She was asleep already.

-It was amazing, he said, addressing her back.–Amazing.

He kissed her neck.

He actually slept. It was Friday night, Saturday morning.

The bed was empty when he woke. It was a long time since that had happened, since she’d been awake before him. He felt good—he felt great. He’d flossed and brushed before he’d got back into bed, no trace of the hen between his teeth. He’d gargled quietly till his eyes watered. No bad taste, and no guilt. He shouldn’t have done what he’d done, but a more important consideration quickly smothered any guilt. It was the thought he’d fallen asleep with, clutching it like a teddy bear, just after he’d kissed his wife’s neck.

Necks.

It was as simple as that.

The blood was a red herring, so to speak, sent to distract him—by his psyche or whatever, his conscience—to stop him from seeing the much healthier obvious. It was necks he’d been craving, not blood. He didn’t want to drink blood and he was no more anaemic than a cow’s leg. The simple, dirty truth was, he wanted to bite necks. It was one of those midlife things. And that was grand, it was fine, because he was in the middle of his life, give or take a few years.

Sex.

Simple.

He wanted to have sex with everything living. Not literally. He wanted to have sex with most things. Some things—most women. He was a normal man, slipping into middle age. His days were numbered. He knew this, but he didn’t think it. A year was 365 days. Ten years was 3,650. Thirty years gave him 14,600. You have 14,600 days to live. That’s fine, thanks. As he lay on the bed, he felt happy. The urge was gone, because he understood. His mind was fine, but something in him had been running amok. His biology, or something like that. Not long ago, only a few generations back, he’d have been dead already or at least drooling and toothless. Middle age and the autumn years were modern concepts. His brain understood them, but his biology—his manhood—didn’t. He only had a few years of riding left—that was what biology thought. More to the point, a few years of reproducing. And maybe the vasectomy had made things worse, or more drastic, sent messages haywire—he didn’t know.

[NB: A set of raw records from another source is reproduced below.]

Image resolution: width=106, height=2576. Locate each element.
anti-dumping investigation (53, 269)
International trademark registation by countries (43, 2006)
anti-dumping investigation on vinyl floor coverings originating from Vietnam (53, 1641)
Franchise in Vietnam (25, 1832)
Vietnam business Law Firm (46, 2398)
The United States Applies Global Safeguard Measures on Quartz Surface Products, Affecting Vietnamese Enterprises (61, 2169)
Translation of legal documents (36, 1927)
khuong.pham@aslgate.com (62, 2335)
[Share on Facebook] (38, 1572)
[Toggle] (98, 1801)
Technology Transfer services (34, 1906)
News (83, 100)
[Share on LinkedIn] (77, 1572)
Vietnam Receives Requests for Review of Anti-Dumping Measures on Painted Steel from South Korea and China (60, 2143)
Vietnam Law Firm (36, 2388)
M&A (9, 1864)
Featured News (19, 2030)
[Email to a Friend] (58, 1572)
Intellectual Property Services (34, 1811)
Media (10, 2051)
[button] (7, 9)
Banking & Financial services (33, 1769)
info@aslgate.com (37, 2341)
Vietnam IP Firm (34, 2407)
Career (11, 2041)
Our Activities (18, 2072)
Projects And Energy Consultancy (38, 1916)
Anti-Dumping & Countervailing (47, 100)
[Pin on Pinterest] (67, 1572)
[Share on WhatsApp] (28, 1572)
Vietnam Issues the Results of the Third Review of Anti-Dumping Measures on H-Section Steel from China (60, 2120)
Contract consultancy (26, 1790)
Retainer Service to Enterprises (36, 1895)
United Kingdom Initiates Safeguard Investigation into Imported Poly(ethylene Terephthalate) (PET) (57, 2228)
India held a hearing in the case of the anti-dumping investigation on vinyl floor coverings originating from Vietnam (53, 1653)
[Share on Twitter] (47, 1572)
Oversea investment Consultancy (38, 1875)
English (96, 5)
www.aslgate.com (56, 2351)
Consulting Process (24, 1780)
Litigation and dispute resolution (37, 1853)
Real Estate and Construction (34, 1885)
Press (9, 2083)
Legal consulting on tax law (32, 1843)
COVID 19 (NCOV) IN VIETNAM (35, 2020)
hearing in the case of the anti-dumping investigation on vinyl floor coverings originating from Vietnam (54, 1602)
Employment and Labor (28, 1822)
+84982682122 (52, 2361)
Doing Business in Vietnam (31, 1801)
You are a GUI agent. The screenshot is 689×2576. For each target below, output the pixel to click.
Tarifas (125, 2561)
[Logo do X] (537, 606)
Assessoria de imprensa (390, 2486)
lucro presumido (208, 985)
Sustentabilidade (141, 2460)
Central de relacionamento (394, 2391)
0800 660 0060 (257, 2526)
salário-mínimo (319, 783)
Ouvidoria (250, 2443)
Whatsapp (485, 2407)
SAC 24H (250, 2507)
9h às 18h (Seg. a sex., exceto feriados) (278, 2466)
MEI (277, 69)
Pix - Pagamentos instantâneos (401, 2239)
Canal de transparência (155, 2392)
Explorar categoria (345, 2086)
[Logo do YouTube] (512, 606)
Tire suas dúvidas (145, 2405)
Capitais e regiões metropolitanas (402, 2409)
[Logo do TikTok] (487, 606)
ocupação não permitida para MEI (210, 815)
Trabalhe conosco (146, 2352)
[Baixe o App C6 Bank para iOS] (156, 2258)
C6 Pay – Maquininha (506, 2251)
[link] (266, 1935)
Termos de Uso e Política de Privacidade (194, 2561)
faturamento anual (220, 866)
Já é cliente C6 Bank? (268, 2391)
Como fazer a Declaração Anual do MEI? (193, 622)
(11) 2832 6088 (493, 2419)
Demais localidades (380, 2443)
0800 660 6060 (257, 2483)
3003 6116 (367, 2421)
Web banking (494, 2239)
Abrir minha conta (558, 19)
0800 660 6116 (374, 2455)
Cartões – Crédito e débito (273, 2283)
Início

The human mind was a funny thing. He’d been dying for a ride, so he bit the head off a neighbour’s chicken.

He went downstairs.

-A fox got one of Barbara’s hens last night, said Vera.

-Well, that was kind of inevitable, wasn’t it?

-That’s a bit heartless.

-It’s what foxes do, he said.–When?

-What?

-Did the fox strike?

-Last night, she said. —Did you hear anything when you were looking at the shuttle?

-Not a thing, he said. —Just the astronauts chatting.

She smiled. You’re such a messer.

-About what?

-Oh, just about how much they love Ireland. How’s Barbara?

-In bits.

-Did she say she felt violated?

-She did, actually, but you’re such a cynical bastard.

She was laughing. And he knew: he was home and dry.

It was later now, night again, and he kissed her neck. He bit her neck. They were a pair of kids for half an hour, and still giddy half an hour after that.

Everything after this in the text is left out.